Kisah berikutnya disampaikan orang Belanda yg tinggal di Sumatera Selatan, Van Heerwarden. Dia melaporkan, melihat uhang pandak di atas pohon di hutan di sebelah utara Palembang pada 23 Oktober 1923. Menurut dia, bulu di bagian depan tubuh lebih terang dibanding di bagian belakang menggunakan tinggi badan sekitar 150 sentimeter. Menurut dia, makhluk itu lari dari hadapannya menggunakan memakai kedua kakinya.
Dengan berbekal catatan-catatan samar di masa lalu, beberapa penjelajah dan peneliti dari zaman teranyar yg penasaran terus memburu eksistensi uhang pandak. Keingintahuan kian memuncak karena penampakan makhluk ini acapkali dilaporkan sang rakyat, terutama di sekitar Kerinci dan Sarolangun.
Dan yg tercatat paling terkini merupakan dilakukan National Geographic di sejumlah tempat di kawasan Kerinci Seblat menggunakan memasang kamera tersembunyi. Namun lagi-lagi hasilnya nihil. Sejumlah ilmuwan Inggris juga penasaran menggunakan makhluk ini sebagai akibatnya beberapa kali melakukan penelitian. Salah satu yg paling terkenal merupakan penelitian yg dilakukan ahli primata, Deborah Martyr, pada tahun 1990-an.

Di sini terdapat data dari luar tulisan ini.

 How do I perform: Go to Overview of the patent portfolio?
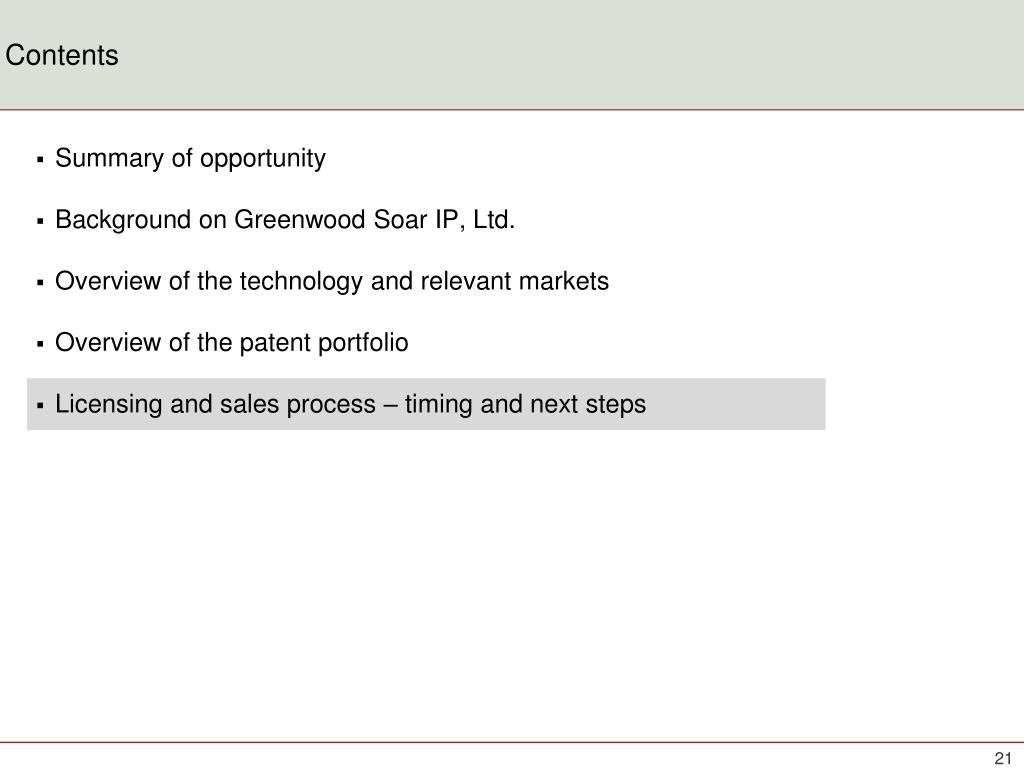[232, 343]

Martyr mengklaim pernah bertemu makhluk ini selain mengumpulkan keterangan dari beberapa saksi mata yg juga pernah bertemu uhang pandak. Meski demikian, perjumpaan dan penelitian Martyr tidak cukup buat mengonfirmasi eksistensi atau jenis makhluk ini sebagai akibatnya tetap menjadi misteri hingga waktu ini
Penelitian lain dilakukan sang Richard Freeman, direktur zoologi dari Centre for Fortean Zoology, Inggris. Seperti dilaporkan The Guardian pada 9 September 2011, dia beserta tim melacak eksistensi uhang pandak di hutan Kerinci Seblat. Menurut Freeman, ini merupakan keempat kalinya semenjak tahun 2003 dia pulang ke hutan Kerinci buat melacak makhluk yg disebutnya short man. Ia membagi timnya menjadi dua. Satu tim melacak jejak di kawasan hutan Danau Gunung Tujuh, satu lagi di kawasan perladangan di tepian hutan.

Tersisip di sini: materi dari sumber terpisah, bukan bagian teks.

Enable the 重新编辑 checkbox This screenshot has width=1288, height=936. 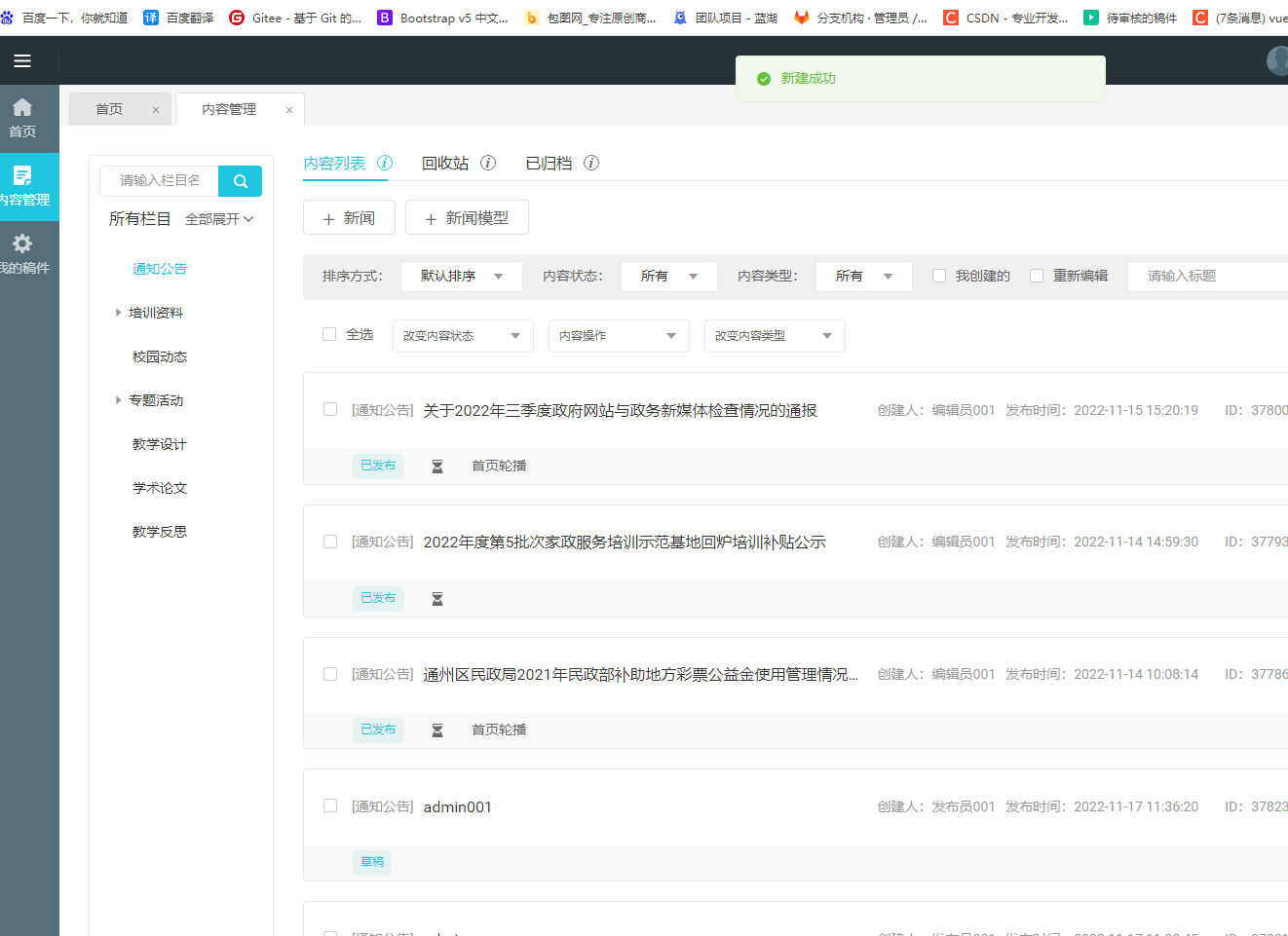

Dari laporan rakyat sekitar disebutkan, makhluk ini beberapa kali terlihat mengganggu tanaman rakyat, terutama tebu. Dari laporan Freeman yg juga dimuat di The Guardian, 7 Oktober 2011, belum ada kesimpulan jelas ihwal eksistensi uhang pandak. Ia menyebut, jebakan kamera yg dipasangnya hanya menangkap gambar hujan, serangga, dan burung. Jejak rambut yg ditemukan, katanya, akan diuji DNA. Namun, hingga sekarang belum ada kelanjutan kabar dari Freeman.
Ada tidaknya uhang pandak di Kerinci tetap menjadi kontroversi. Banyak yg meyakini keberadaannya, sebanyak yg menilai hal itu sebagaimana fantasi ihwal yeti, manusia salju dari Himalaya, atau alien dari luar angkasa. Nuwun.